Recorded data>
═══

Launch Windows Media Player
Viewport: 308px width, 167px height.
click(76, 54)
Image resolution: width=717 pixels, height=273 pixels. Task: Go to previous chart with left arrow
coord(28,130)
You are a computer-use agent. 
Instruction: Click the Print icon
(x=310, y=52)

═══

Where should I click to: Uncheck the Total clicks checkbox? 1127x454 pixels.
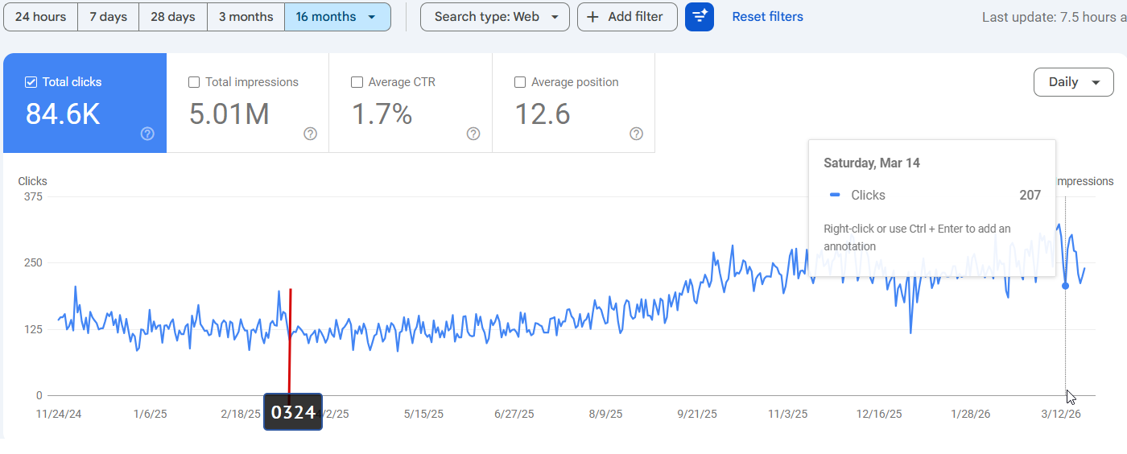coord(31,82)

═══

What the exercise asks> Copy the entries above exactly, but only from the line holding "Launch Windows Media Player" through the line holding "You are a computer-use agent.", both included.

Response area>
Launch Windows Media Player
Viewport: 308px width, 167px height.
click(76, 54)
Image resolution: width=717 pixels, height=273 pixels. Task: Go to previous chart with left arrow
coord(28,130)
You are a computer-use agent. 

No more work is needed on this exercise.